ROMA – “La storia delle Province da eliminare è lunga – scrive Vittorio Feltri sul Giornale – Dura dagli anni Sessanta,quando l’ipotesi di istituire le Regioni prese corpo come previsto dalla Costituzione ( la più bella del mondo? Ridicolo). Quasi tutti i partiti dell’epoca erano convinti: dentro le Regioni, fuori le Province, che avrebbero dovuto gradualmente cedere ogni attribuzione ai nuovi enti. Più che un convincimento generale, era un assioma”.
L’articolo completo:
La riorganizzazione cominciò con un trasferimento in massa (inizio anni Settanta) di personale dalle periferie provinciali ai centri regionali, che erano privi di dipendenti e non avrebbero potuto fare nulla ( non fanno nulla neanche ora).
La Democrazia cristiana, che in materia di gestione del potere era imbattibile, propose: mentre attendiamo che le Regioni vadano a regime, concludano cioè la fase di rodaggio, allo scopo di non arrecare disagi ai cittadini evitiamo di chiudere le Amministrazioni provinciali. Lo faremo tra alcuni mesi. Le forze politiche all’unisono annuirono.
Cosicché enti vecchi ed enti nuovi convissero e seguitano a convivere, perché quel rodaggio, provvisorio per definizione, non è mai terminato. In Italia, d’altronde, l’unica cosa stabile è la precarietà. Ciò detto, va da sé che se le Regioni fossero state capaci di assorbire le competenze degli enti territoriali destinati a morire, oggi, anzi ieri, sarebbe stata automatica la soppressione delle Province. Le quali invece non hanno mai smesso di lavorare, e di rendersi utili, mentre le sorelle maggiori non hanno neppure principiato a farlo. Il bilancio di queste ultime parla chiaro: l’80 per cento delle uscite serve per pagare le spese della sanità, che potrebbero essere saldate comodamente da un ente unico, dato che il denaro proviene dalle casse dello Stato.
In sostanza, il nostro Paese tiene in piedi-20 apparati colossali e iperburocratizzati, trasformatisi negli anni (come si evince dalle numerose inchieste giudiziarie in corso) in associazioni per delinquere, macchine specializzate nello sperpero dei nostri quattrini, fonti di corruzione, mangiatoie incontrollate, soltanto per garantire al cittadino una gestione più o meno buona (spesso pessima) della salute pubblica. Viceversa le Province, il cui smantellamento è stato rimandato per quasi mezzo secolo, si sono consolidate dimostrando di essere insostituibili per il semplice fatto che le Regioni non sono attrezzate a sostituirle nel disbrigo delle pratiche ordinarie.

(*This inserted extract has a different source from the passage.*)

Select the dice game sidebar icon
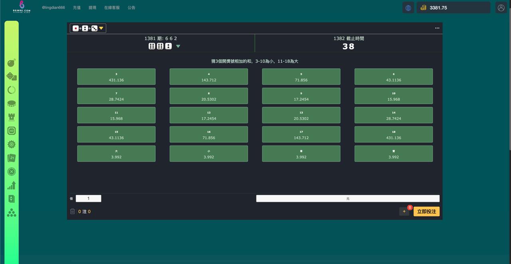click(12, 76)
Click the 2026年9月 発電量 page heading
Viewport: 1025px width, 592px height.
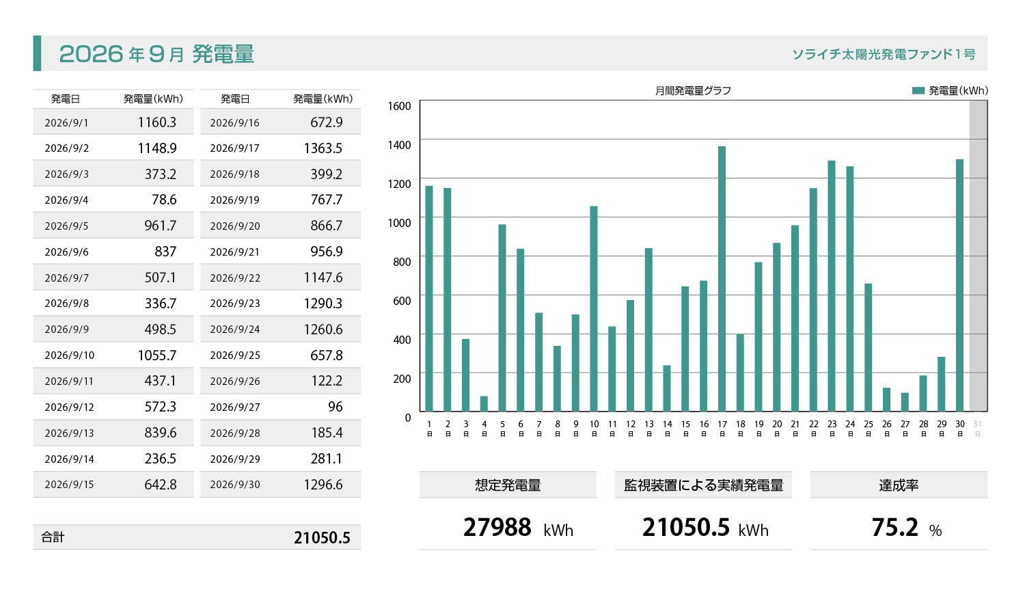(x=156, y=54)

Ormai però è passato il concetto (sbagliato) che gli storici enti siano superflui e vadano pertanto urgentemente cancellati, ma non completamente. In altri termini, stando alla legge appena approvata, essi muteranno faccia e status, i consigli non saranno più eletti, ma non cesseranno di svolgere le tradizionali funzioni non delegabili per i motivi già spiegati. Risultato, tanto clamore per niente. I costi non diminuiranno. Non valeva la pena di riformare le Province (poiché ciò non porta alcun vantaggio né alcun risparmio): semmai bisognava rassegnarsi ad «abbattere» le Regioni ovvero a ridurle a tre o quattro macroregioni, al fine di stroncare il malaffare endogeno, di cui chiunque ha contezza.Non c’è un solo ente di questo tipo che non sia oggetto d’indagini della magistratura e che non abbia contribuito, in misura spaventosa, all’aumento (insostenibile)del debito pubblico.

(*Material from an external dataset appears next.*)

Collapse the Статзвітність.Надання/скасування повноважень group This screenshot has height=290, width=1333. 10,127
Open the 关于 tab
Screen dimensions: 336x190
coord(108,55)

Siamo consapevoli di predicare nel deserto. Fra l’altro noi stessi fummo promotori della soppressione delle Province, in base alle considerazioni espresse all’inizio del presente articolo. Tuttavia, constatato che le Regioni non sono all’altezza di supplire alle competenze dei più piccoli enti territoriali (tanto che questi rimangono in vita sia pure sotto mentite spoglie), decidiamoci a mandarle in pensione. Smetteranno almeno di fare danni. E i conti dello Stato ne trarranno enormi benefici.